## START Material supplied

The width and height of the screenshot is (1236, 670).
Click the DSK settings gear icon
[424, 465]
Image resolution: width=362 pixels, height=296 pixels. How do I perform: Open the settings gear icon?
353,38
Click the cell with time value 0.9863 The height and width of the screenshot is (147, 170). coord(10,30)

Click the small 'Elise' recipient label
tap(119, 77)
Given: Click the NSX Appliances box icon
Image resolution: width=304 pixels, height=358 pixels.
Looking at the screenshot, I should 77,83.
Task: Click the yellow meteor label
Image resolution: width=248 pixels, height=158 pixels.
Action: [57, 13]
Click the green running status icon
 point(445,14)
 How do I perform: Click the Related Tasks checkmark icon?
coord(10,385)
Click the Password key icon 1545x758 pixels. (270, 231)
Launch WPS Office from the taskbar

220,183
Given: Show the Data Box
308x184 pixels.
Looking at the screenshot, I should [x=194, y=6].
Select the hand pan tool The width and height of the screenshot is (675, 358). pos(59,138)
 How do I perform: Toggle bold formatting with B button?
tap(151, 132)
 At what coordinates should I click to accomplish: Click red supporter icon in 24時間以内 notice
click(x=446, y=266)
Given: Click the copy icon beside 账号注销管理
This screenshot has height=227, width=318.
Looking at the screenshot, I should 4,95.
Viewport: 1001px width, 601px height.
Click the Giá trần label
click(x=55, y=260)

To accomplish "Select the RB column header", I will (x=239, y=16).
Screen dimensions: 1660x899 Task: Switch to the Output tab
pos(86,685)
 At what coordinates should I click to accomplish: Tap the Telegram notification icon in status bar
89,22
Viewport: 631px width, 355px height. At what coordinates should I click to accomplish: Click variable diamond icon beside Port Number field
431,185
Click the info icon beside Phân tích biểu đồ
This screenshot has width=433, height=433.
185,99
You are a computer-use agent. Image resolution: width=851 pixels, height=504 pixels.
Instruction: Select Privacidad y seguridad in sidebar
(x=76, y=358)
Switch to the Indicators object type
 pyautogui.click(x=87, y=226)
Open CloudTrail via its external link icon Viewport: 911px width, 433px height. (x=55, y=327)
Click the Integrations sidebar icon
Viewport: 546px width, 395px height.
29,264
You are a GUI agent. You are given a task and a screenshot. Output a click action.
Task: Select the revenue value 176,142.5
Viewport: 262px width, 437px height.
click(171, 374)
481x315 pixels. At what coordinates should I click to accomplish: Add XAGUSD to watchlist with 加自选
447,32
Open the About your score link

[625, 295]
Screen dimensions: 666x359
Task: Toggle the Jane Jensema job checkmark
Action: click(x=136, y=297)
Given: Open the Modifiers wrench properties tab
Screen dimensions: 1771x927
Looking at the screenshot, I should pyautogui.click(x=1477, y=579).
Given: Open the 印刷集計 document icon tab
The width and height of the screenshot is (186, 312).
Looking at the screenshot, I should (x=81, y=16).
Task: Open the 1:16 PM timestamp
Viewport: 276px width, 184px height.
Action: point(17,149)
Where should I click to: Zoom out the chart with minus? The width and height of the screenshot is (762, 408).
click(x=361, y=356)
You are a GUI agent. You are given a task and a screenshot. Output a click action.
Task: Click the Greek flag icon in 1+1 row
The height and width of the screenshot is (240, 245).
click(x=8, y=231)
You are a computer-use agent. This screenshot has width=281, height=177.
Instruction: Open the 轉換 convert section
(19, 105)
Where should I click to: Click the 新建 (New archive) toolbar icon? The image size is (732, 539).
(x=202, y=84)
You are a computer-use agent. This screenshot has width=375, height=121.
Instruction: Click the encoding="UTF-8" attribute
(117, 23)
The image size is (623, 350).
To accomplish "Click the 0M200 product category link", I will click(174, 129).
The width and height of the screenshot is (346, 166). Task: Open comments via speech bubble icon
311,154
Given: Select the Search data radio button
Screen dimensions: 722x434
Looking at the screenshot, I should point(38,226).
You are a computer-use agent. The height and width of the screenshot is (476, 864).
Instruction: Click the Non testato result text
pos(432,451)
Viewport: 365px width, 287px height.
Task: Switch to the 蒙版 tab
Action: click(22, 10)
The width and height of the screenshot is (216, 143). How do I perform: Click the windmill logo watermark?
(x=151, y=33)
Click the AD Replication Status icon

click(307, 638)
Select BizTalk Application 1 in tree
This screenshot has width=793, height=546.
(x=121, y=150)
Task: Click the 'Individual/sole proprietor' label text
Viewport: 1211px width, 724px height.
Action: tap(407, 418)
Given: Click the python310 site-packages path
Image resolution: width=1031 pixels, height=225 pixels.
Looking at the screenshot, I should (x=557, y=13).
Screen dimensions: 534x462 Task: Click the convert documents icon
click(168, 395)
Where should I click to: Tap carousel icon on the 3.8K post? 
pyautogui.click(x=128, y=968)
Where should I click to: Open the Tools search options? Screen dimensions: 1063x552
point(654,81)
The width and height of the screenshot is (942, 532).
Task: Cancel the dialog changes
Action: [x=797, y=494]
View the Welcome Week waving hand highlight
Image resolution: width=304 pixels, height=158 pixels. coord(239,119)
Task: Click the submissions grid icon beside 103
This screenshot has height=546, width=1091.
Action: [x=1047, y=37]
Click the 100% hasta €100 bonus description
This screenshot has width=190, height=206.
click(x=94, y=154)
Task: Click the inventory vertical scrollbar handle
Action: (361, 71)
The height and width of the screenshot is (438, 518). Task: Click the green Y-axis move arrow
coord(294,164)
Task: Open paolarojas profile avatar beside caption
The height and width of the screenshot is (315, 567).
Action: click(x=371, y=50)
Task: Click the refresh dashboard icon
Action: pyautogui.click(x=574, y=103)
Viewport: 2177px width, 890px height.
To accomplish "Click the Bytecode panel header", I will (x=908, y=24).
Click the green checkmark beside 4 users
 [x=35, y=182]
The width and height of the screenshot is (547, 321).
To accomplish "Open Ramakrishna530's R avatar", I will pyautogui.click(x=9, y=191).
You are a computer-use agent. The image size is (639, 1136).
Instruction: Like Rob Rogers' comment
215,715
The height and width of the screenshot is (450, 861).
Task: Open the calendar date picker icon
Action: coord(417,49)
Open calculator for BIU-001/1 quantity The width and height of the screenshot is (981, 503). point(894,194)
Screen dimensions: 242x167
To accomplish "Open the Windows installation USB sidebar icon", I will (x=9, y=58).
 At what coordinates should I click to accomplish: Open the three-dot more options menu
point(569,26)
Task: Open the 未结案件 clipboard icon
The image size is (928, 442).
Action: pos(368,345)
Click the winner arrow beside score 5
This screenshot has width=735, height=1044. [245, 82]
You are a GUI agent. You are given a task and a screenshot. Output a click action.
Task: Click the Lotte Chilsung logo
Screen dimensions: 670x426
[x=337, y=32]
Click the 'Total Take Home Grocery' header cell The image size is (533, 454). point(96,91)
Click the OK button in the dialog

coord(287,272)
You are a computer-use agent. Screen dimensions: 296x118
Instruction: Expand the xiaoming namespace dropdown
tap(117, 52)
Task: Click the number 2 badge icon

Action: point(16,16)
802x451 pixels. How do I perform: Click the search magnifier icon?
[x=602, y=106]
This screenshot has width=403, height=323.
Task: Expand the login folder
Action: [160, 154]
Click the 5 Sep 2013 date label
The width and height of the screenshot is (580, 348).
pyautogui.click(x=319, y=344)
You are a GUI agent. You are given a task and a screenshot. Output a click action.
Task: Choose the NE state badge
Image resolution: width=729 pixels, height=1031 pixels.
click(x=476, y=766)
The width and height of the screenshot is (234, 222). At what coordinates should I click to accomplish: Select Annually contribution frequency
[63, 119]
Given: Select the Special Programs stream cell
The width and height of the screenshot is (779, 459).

## END Material supplied

Your objective: Copy the records verbatim from the beginning up to and including the line that contains "pos(86,685)".

Task solution:
The width and height of the screenshot is (1236, 670).
Click the DSK settings gear icon
[424, 465]
Image resolution: width=362 pixels, height=296 pixels. How do I perform: Open the settings gear icon?
353,38
Click the cell with time value 0.9863 The height and width of the screenshot is (147, 170). coord(10,30)

Click the small 'Elise' recipient label
tap(119, 77)
Given: Click the NSX Appliances box icon
Image resolution: width=304 pixels, height=358 pixels.
Looking at the screenshot, I should 77,83.
Task: Click the yellow meteor label
Image resolution: width=248 pixels, height=158 pixels.
Action: [57, 13]
Click the green running status icon
 point(445,14)
 How do I perform: Click the Related Tasks checkmark icon?
coord(10,385)
Click the Password key icon 1545x758 pixels. (270, 231)
Launch WPS Office from the taskbar

220,183
Given: Show the Data Box
308x184 pixels.
Looking at the screenshot, I should [x=194, y=6].
Select the hand pan tool The width and height of the screenshot is (675, 358). pos(59,138)
 How do I perform: Toggle bold formatting with B button?
tap(151, 132)
 At what coordinates should I click to accomplish: Click red supporter icon in 24時間以内 notice
click(x=446, y=266)
Given: Click the copy icon beside 账号注销管理
This screenshot has height=227, width=318.
Looking at the screenshot, I should 4,95.
Viewport: 1001px width, 601px height.
Click the Giá trần label
click(x=55, y=260)

To accomplish "Select the RB column header", I will (x=239, y=16).
Screen dimensions: 1660x899 Task: Switch to the Output tab
pos(86,685)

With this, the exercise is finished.